Accurate ab initio predictions of ionization energies of hydrocarbon radicals: CH2, CH3, C2H, C2H3, C2H5, C3H3, and C3H5

Abstract

The ionization energies for methylene (CH2), methyl (CH3), ethynyl (C2H), vinyl (C2H3), ethyl (C2H5), propargyl (C3H3), and allyl (C3H5) radicals have been calculated by the wave-function-based ab initio CCSD(T)/CBS approach, which involves the approximation to the complete basis set (CBS) limit at the coupled-cluster level with single and double excitations plus a quasiperturbative triple excitation [CCSD(T)]. When it is appropriate, the zero-point vibrational energy correction, the core-valence electronic correction, the scalar relativistic effect correction, the diagonal Born-Oppenheimer correction, and the high-order correlation correction have also been made in these calculations.
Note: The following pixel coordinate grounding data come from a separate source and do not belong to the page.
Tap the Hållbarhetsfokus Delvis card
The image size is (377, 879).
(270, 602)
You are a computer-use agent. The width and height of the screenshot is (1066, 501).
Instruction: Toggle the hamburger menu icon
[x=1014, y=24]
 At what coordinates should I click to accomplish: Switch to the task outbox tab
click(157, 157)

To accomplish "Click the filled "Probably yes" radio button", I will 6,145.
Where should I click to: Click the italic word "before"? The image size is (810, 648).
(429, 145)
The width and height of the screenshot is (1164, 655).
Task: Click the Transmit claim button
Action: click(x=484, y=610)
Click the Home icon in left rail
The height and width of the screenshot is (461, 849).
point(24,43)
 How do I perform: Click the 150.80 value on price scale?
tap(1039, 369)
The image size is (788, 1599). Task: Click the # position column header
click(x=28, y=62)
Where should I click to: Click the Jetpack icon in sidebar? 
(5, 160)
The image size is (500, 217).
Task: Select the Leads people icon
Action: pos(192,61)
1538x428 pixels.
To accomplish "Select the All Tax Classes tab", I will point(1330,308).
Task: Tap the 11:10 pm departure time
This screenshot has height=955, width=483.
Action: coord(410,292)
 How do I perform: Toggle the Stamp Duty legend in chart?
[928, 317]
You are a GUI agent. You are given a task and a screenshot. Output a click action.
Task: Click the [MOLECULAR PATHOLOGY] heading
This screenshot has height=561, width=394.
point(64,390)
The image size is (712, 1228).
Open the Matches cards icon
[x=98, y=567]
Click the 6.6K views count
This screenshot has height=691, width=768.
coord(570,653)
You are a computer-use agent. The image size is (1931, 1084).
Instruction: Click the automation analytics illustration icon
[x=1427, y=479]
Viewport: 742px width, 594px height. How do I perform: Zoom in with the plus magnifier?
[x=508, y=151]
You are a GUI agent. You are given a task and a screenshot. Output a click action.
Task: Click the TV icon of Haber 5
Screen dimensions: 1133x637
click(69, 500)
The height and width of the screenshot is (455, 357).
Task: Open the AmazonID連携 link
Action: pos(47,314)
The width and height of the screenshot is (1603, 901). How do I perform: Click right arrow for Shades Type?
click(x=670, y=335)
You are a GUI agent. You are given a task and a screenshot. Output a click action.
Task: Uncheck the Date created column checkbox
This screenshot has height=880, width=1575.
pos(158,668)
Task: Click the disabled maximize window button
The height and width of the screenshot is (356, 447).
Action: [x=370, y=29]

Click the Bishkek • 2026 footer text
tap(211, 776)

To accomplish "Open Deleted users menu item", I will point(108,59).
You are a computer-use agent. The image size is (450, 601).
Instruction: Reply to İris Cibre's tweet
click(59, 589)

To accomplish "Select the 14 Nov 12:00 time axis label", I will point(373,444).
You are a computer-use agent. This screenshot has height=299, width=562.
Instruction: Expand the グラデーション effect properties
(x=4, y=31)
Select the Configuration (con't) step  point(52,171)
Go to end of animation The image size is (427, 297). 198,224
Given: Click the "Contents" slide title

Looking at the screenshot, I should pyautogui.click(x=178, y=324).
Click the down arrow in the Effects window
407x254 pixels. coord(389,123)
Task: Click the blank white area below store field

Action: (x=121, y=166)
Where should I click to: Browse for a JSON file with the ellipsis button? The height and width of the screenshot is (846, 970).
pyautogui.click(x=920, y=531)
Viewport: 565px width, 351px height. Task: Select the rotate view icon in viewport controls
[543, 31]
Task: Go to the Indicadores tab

The comparison between the computed ionization energy (IE) values and the highly precise experimental IE values determined in previous pulsed field ionization-photoelectron (PFI-PE) studies indicates that the CCSD(T)/CBS method is capable of providing accurate IE predictions for these hydrocarbon radicals achieving error limits well within +/-10 meV. The benchmarking of the CCSD(T)/CBS IE predictions by the PFI-PE experimental results also lends strong support for the conclusion that the CCSD(T)/CBS approach with high-level energy corrections can serve as a valuable alternative for reliable IE determination of radicals, particularly for those radicals with very unfavorable Franck-Condon factors for photoionization transitions near their ionization thresholds.